(Dataset items)
-- Opening Marker --

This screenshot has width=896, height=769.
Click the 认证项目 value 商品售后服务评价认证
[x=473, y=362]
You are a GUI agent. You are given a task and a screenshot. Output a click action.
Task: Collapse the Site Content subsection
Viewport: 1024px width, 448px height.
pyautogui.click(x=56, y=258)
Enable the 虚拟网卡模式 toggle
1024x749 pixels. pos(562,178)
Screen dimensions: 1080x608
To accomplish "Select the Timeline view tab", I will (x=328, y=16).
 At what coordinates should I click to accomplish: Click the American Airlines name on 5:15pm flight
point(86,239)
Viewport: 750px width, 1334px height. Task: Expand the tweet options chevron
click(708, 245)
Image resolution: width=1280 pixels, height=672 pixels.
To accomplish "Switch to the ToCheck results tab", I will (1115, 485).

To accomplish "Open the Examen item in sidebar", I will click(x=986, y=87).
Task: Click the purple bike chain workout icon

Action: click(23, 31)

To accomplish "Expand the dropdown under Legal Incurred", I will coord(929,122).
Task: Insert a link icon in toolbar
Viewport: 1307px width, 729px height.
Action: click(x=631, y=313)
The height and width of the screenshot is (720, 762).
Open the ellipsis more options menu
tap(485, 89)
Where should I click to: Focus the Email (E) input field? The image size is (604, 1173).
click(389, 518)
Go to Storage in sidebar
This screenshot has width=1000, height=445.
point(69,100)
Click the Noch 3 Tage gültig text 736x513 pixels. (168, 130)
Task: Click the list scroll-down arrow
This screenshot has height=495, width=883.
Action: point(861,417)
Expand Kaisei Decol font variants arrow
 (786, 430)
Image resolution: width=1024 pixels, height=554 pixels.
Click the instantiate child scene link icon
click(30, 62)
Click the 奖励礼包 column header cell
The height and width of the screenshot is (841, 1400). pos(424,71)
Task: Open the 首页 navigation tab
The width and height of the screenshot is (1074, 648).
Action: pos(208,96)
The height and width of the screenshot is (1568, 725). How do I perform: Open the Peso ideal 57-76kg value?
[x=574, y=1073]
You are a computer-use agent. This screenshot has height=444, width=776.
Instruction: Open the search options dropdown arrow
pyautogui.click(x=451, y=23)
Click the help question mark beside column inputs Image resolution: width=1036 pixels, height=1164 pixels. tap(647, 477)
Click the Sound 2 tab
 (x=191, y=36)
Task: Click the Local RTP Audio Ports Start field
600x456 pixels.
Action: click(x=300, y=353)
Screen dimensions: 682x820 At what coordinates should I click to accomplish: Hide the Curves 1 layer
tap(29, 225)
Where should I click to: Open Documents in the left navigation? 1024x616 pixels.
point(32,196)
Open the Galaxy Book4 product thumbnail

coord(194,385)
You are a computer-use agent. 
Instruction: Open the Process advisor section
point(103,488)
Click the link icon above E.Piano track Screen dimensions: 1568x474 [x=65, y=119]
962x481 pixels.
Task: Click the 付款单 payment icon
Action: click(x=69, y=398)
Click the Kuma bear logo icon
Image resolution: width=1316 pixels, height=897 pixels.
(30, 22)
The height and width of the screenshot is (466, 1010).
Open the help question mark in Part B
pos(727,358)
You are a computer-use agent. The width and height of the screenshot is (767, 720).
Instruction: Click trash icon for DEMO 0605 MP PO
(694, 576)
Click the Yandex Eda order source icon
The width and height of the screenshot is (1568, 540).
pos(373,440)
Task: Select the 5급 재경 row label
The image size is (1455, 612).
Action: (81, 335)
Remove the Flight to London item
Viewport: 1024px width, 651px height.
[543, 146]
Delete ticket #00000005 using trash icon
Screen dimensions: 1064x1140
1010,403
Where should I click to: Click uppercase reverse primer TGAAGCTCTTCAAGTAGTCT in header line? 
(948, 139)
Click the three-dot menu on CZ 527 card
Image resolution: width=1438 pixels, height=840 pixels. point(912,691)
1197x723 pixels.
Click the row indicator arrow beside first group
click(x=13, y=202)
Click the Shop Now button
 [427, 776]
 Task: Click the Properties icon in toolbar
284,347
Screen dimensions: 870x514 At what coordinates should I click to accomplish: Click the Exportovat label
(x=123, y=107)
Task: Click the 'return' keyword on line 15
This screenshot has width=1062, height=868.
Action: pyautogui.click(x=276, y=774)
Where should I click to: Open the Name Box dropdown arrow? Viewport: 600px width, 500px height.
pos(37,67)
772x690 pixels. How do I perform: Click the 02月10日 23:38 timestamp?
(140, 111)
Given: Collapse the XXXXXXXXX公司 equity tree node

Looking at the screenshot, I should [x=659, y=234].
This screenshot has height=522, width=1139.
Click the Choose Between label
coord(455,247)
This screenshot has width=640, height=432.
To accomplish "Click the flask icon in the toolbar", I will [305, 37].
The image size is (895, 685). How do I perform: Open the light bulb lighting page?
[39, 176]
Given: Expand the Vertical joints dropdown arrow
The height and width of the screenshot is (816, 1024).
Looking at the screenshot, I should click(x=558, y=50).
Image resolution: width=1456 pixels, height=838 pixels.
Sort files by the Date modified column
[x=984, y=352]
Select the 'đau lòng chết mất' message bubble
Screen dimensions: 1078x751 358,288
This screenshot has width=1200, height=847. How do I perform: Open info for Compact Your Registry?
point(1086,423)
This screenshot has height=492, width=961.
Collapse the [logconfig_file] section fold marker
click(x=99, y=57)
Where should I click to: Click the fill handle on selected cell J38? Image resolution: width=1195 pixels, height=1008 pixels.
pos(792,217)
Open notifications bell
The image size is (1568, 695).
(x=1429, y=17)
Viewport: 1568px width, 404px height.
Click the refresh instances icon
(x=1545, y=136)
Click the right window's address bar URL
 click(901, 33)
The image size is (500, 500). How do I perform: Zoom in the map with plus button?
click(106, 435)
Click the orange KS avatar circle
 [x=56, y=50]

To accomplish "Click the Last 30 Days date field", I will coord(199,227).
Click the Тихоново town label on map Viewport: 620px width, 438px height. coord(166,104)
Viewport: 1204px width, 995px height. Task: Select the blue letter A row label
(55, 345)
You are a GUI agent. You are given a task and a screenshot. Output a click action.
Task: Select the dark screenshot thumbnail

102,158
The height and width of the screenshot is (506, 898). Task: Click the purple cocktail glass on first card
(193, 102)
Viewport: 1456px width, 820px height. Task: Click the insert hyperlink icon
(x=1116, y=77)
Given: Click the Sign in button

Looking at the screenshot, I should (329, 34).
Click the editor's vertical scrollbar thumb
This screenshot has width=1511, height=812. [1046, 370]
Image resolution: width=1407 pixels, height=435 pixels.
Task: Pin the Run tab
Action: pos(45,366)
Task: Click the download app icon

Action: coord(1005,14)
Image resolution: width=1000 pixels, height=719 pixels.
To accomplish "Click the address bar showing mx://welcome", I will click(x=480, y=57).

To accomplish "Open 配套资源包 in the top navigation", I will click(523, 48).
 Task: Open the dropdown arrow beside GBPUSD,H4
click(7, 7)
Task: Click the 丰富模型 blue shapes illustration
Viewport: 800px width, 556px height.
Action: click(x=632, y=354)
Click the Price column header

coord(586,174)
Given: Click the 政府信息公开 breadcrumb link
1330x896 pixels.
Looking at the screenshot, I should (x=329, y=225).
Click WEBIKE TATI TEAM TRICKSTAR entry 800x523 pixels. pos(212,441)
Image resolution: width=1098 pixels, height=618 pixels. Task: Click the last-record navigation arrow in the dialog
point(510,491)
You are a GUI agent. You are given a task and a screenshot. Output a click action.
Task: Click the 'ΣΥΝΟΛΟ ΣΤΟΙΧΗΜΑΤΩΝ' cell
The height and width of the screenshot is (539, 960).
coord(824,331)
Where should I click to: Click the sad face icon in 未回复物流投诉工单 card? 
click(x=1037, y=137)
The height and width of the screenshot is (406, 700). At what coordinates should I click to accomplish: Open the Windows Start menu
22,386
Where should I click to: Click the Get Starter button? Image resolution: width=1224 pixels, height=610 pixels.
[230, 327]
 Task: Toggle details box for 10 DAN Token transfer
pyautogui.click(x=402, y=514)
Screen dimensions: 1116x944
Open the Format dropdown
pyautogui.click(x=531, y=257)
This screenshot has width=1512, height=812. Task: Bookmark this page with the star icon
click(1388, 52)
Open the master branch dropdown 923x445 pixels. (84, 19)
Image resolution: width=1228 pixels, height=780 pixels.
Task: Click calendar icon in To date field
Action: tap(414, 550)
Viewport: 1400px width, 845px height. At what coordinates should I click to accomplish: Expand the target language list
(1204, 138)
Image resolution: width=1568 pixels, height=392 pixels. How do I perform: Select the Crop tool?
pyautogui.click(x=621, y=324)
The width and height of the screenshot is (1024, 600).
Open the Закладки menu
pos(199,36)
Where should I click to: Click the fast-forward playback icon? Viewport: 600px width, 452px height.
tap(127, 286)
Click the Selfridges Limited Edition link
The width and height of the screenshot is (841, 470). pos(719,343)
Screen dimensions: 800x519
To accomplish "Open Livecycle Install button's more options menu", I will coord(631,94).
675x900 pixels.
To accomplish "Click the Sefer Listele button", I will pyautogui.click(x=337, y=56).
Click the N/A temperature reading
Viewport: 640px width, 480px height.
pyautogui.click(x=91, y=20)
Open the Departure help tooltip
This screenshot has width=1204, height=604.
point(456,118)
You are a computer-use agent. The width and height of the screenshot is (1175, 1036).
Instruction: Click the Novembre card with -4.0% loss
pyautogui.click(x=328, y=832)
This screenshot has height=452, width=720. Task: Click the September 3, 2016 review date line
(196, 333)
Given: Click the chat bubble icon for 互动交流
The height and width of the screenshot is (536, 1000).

-- Closing Marker --

● **Exercise requirements**
Your answer should be the lines from the one containing "Given: Click the chat bubble icon for 互动交流" through the last line of the records, repeated exactly and with nothing added.

● **Completed exercise**
Given: Click the chat bubble icon for 互动交流
The height and width of the screenshot is (536, 1000).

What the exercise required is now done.